| Records provided |
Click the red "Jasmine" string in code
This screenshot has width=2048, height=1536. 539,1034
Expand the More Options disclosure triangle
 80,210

--

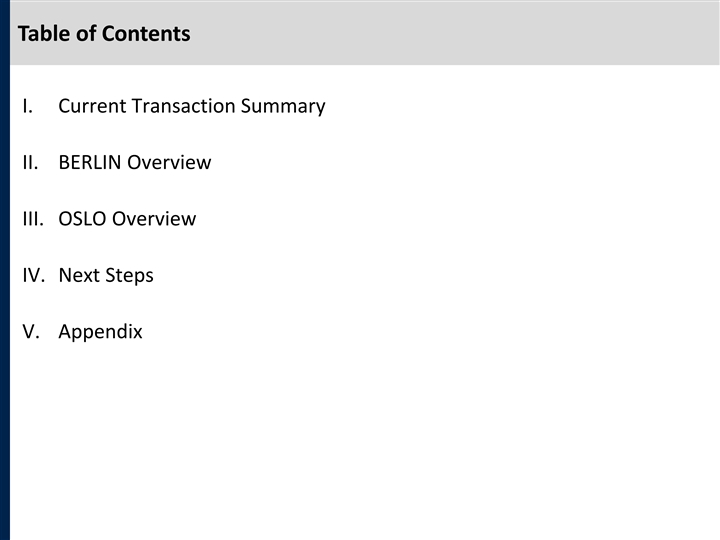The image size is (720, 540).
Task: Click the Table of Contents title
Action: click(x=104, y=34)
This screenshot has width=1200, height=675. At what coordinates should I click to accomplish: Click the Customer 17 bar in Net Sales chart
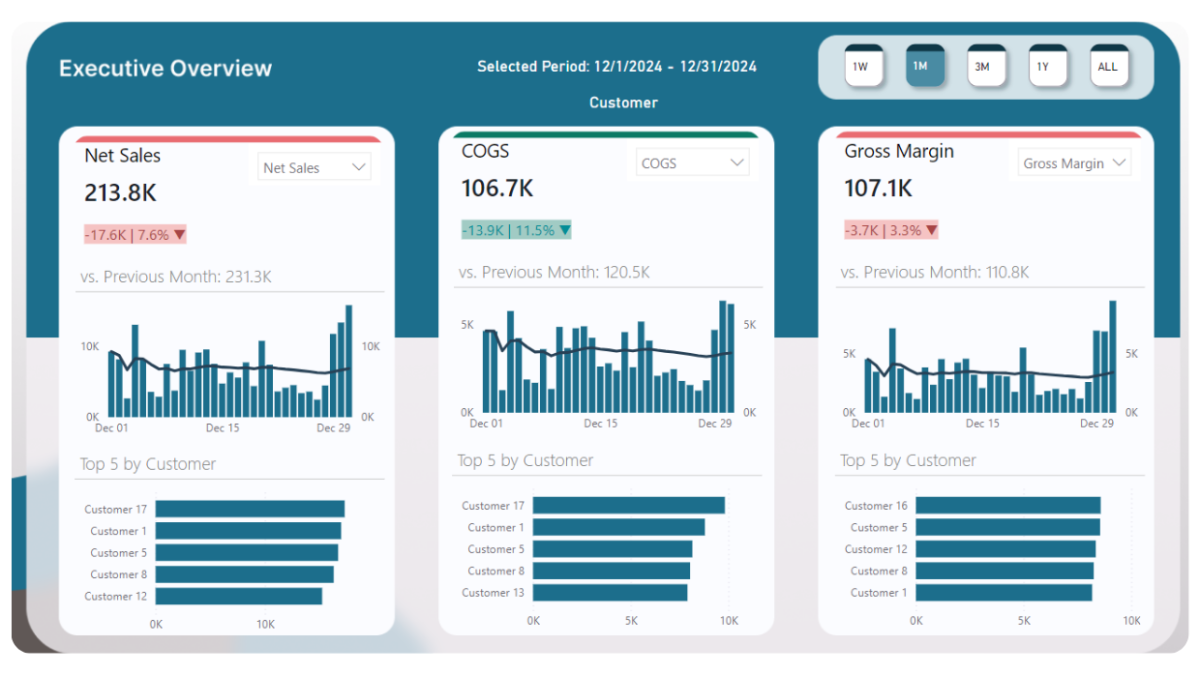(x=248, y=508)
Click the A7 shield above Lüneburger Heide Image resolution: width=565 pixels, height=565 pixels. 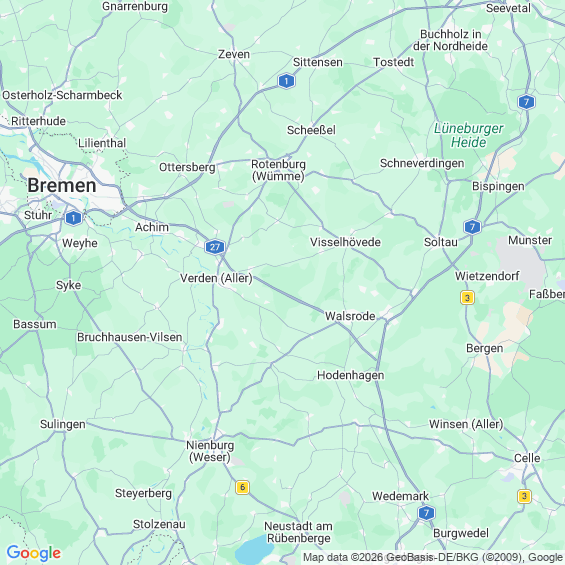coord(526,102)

...

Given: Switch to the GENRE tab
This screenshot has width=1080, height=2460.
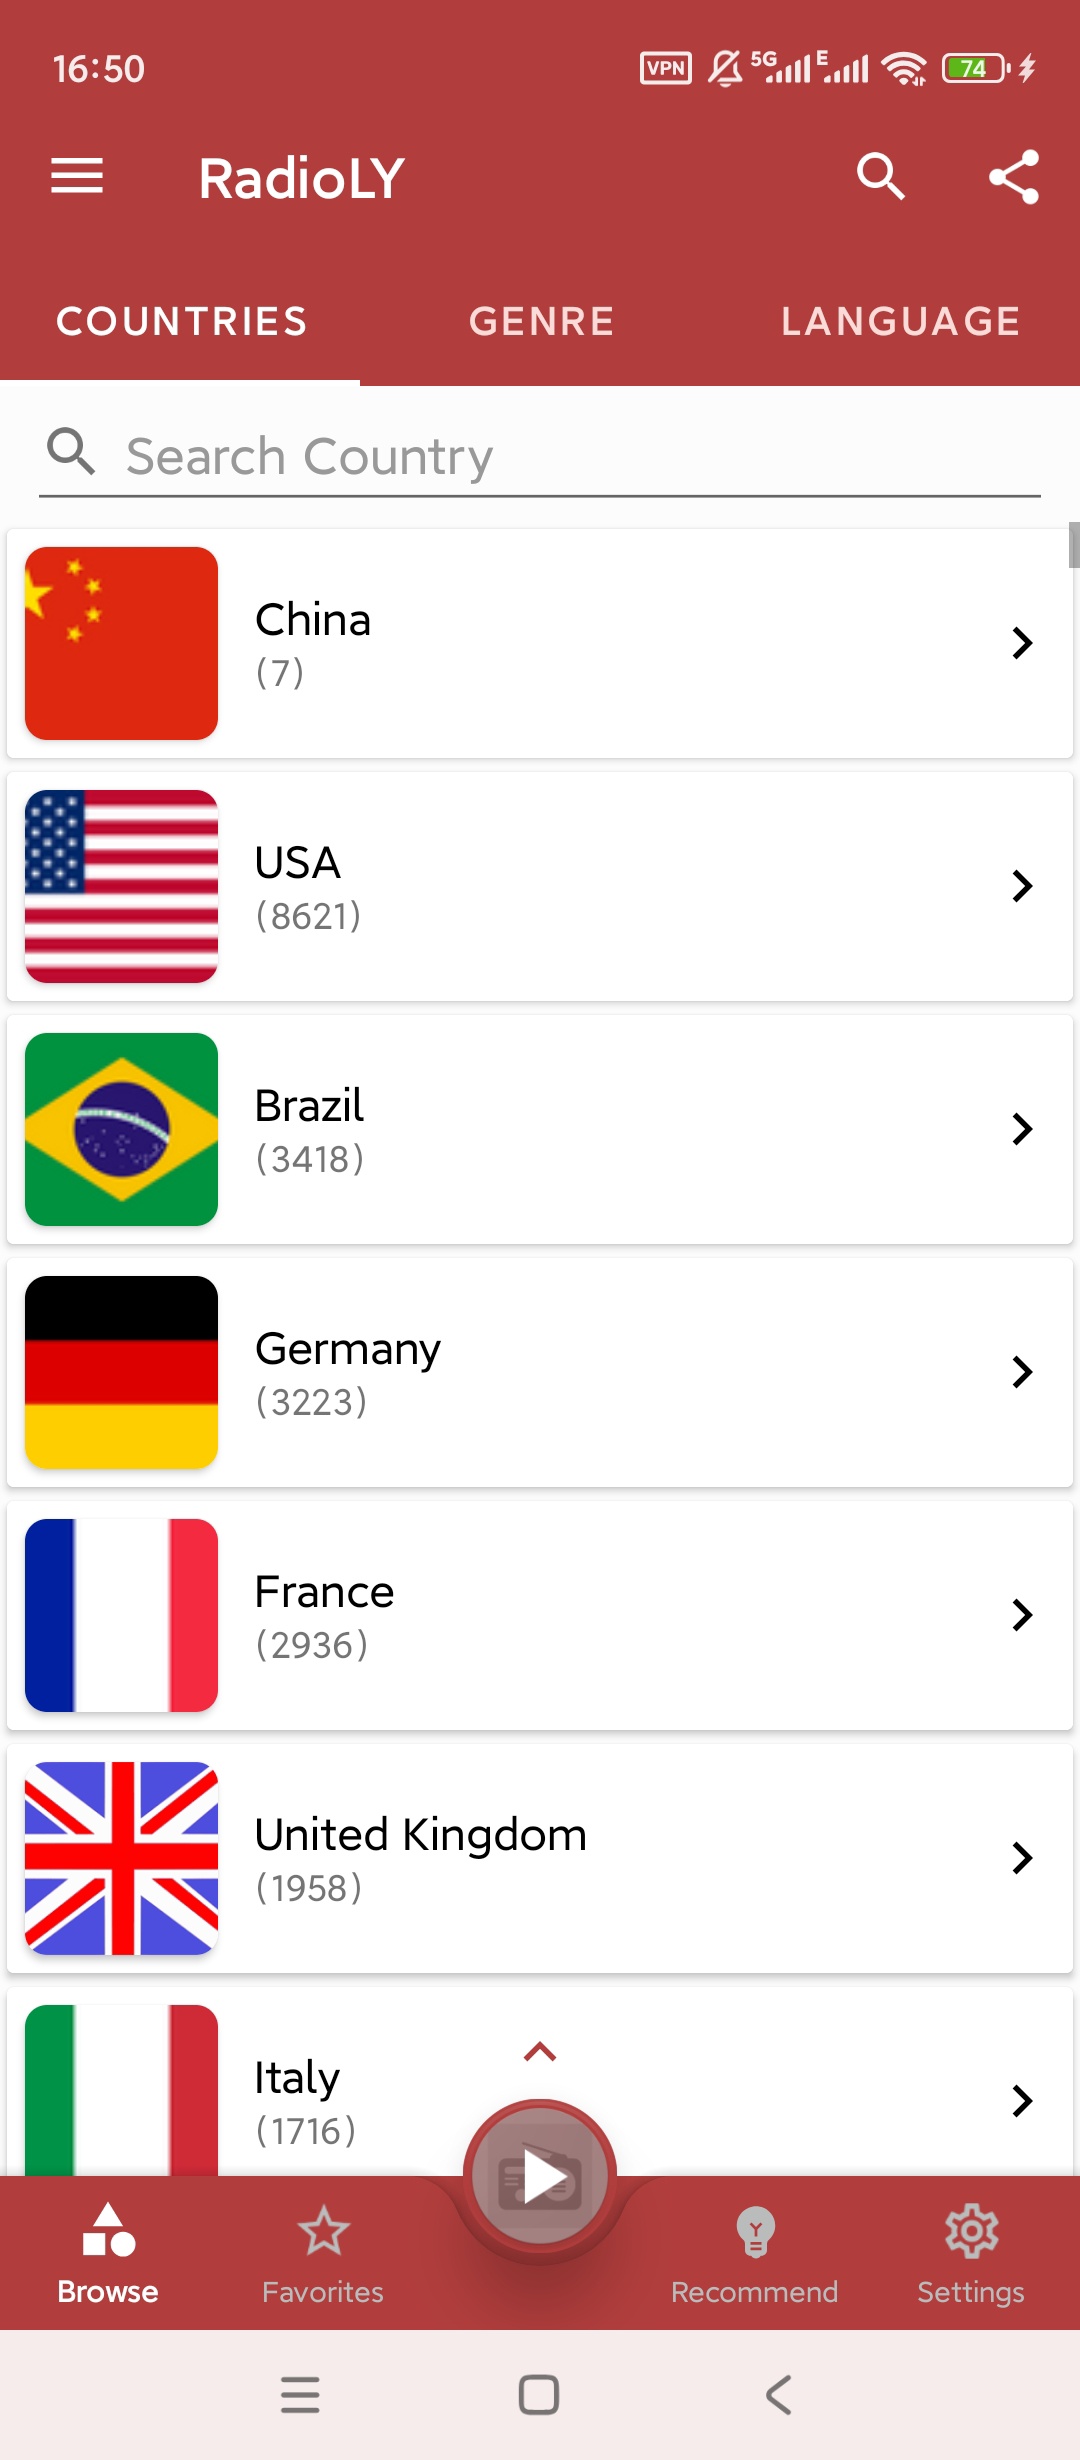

| Exercise |
Can you swap "GENRE" for "ALBUMS" in the stretch from the line containing "Given: Switch to the GENRE tab" through the line containing "This screenshot has width=1080, height=2460.", and give back only those lines with nothing else changed?

| Solution |
Given: Switch to the ALBUMS tab
This screenshot has width=1080, height=2460.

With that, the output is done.